### Exercise details
Set each line of the data down exactly, please.

### Entries shown

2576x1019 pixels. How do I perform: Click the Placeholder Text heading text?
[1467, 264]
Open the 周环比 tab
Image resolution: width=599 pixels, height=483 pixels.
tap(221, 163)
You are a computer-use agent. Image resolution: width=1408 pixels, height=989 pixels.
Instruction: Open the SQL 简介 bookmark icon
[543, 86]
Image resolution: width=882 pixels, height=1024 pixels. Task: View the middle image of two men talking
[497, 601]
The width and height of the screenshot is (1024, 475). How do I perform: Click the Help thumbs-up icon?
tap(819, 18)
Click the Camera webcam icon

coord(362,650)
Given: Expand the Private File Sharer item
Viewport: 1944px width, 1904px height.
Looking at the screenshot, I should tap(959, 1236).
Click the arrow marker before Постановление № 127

### Answer for the task
2576x1019 pixels. How do I perform: Click the Placeholder Text heading text?
[1467, 264]
Open the 周环比 tab
Image resolution: width=599 pixels, height=483 pixels.
tap(221, 163)
You are a computer-use agent. Image resolution: width=1408 pixels, height=989 pixels.
Instruction: Open the SQL 简介 bookmark icon
[543, 86]
Image resolution: width=882 pixels, height=1024 pixels. Task: View the middle image of two men talking
[497, 601]
The width and height of the screenshot is (1024, 475). How do I perform: Click the Help thumbs-up icon?
tap(819, 18)
Click the Camera webcam icon

coord(362,650)
Given: Expand the Private File Sharer item
Viewport: 1944px width, 1904px height.
Looking at the screenshot, I should tap(959, 1236).
Click the arrow marker before Постановление № 127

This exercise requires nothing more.